Recorded data:
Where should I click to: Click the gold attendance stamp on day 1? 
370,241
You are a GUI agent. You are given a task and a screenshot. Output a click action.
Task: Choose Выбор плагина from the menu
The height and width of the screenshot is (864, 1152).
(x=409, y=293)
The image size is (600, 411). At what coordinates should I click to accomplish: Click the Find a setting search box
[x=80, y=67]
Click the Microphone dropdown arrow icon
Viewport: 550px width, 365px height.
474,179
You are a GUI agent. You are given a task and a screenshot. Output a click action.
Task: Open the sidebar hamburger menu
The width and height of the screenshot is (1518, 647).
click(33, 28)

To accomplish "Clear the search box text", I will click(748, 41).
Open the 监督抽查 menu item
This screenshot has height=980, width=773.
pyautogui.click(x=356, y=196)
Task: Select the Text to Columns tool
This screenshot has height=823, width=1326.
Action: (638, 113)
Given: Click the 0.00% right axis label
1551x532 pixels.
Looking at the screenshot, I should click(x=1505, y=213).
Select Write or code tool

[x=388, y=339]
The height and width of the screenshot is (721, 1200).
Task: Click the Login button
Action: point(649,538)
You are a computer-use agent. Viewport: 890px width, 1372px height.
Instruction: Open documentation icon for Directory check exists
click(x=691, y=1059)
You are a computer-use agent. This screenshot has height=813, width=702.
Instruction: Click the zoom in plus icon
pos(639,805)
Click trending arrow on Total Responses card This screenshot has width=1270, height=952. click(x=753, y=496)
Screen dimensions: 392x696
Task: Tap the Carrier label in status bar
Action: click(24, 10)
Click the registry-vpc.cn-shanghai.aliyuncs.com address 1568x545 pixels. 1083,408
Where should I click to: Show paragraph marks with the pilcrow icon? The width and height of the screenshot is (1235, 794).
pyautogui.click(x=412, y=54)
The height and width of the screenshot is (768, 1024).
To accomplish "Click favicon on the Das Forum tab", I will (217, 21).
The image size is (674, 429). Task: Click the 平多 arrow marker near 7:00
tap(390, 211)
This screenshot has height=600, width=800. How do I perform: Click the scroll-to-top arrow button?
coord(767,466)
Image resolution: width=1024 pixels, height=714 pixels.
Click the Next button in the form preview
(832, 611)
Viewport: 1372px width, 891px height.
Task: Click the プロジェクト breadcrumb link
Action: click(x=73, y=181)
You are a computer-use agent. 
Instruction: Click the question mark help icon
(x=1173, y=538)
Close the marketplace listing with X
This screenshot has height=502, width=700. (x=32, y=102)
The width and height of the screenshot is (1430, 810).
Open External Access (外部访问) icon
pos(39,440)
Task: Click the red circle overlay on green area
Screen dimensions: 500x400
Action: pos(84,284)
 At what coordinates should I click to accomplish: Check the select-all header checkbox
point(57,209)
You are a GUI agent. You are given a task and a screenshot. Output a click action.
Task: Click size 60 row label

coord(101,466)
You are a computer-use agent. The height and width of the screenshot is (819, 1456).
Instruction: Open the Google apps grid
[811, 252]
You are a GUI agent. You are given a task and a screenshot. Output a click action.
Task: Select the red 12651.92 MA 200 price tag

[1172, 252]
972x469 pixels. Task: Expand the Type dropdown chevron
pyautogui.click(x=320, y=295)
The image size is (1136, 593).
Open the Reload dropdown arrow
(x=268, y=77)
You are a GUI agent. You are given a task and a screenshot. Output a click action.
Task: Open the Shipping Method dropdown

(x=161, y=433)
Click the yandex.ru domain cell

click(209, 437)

▶ [REQUIRED TASK] Replace "computer-use agent" with "desktop agent" throughout the material above, leaving everything else unchanged.

▶ [PROBLEM SOLUTION]
Where should I click to: Click the gold attendance stamp on day 1? 
370,241
You are a GUI agent. You are given a task and a screenshot. Output a click action.
Task: Choose Выбор плагина from the menu
The height and width of the screenshot is (864, 1152).
(x=409, y=293)
The image size is (600, 411). At what coordinates should I click to accomplish: Click the Find a setting search box
[x=80, y=67]
Click the Microphone dropdown arrow icon
Viewport: 550px width, 365px height.
474,179
You are a GUI agent. You are given a task and a screenshot. Output a click action.
Task: Open the sidebar hamburger menu
The width and height of the screenshot is (1518, 647).
click(33, 28)

To accomplish "Clear the search box text", I will click(748, 41).
Open the 监督抽查 menu item
This screenshot has height=980, width=773.
pyautogui.click(x=356, y=196)
Task: Select the Text to Columns tool
This screenshot has height=823, width=1326.
Action: (638, 113)
Given: Click the 0.00% right axis label
1551x532 pixels.
Looking at the screenshot, I should click(x=1505, y=213).
Select Write or code tool

[x=388, y=339]
The height and width of the screenshot is (721, 1200).
Task: Click the Login button
Action: point(649,538)
You are a desktop agent. Viewport: 890px width, 1372px height.
Instruction: Open documentation icon for Directory check exists
click(x=691, y=1059)
You are a desktop agent. This screenshot has height=813, width=702.
Instruction: Click the zoom in plus icon
pos(639,805)
Click trending arrow on Total Responses card This screenshot has width=1270, height=952. click(x=753, y=496)
Screen dimensions: 392x696
Task: Tap the Carrier label in status bar
Action: click(24, 10)
Click the registry-vpc.cn-shanghai.aliyuncs.com address 1568x545 pixels. 1083,408
Where should I click to: Show paragraph marks with the pilcrow icon? The width and height of the screenshot is (1235, 794).
pyautogui.click(x=412, y=54)
The height and width of the screenshot is (768, 1024).
To accomplish "Click favicon on the Das Forum tab", I will (217, 21).
The image size is (674, 429). Task: Click the 平多 arrow marker near 7:00
tap(390, 211)
This screenshot has height=600, width=800. How do I perform: Click the scroll-to-top arrow button?
coord(767,466)
Image resolution: width=1024 pixels, height=714 pixels.
Click the Next button in the form preview
(832, 611)
Viewport: 1372px width, 891px height.
Task: Click the プロジェクト breadcrumb link
Action: click(x=73, y=181)
You are a desktop agent. 
Instruction: Click the question mark help icon
(x=1173, y=538)
Close the marketplace listing with X
This screenshot has height=502, width=700. (x=32, y=102)
The width and height of the screenshot is (1430, 810).
Open External Access (外部访问) icon
pos(39,440)
Task: Click the red circle overlay on green area
Screen dimensions: 500x400
Action: pos(84,284)
 At what coordinates should I click to accomplish: Check the select-all header checkbox
point(57,209)
You are a GUI agent. You are given a task and a screenshot. Output a click action.
Task: Click size 60 row label

coord(101,466)
You are a desktop agent. The height and width of the screenshot is (819, 1456).
Instruction: Open the Google apps grid
[811, 252]
You are a GUI agent. You are given a task and a screenshot. Output a click action.
Task: Select the red 12651.92 MA 200 price tag

[1172, 252]
972x469 pixels. Task: Expand the Type dropdown chevron
pyautogui.click(x=320, y=295)
The image size is (1136, 593).
Open the Reload dropdown arrow
(x=268, y=77)
You are a GUI agent. You are given a task and a screenshot. Output a click action.
Task: Open the Shipping Method dropdown

(x=161, y=433)
Click the yandex.ru domain cell

click(209, 437)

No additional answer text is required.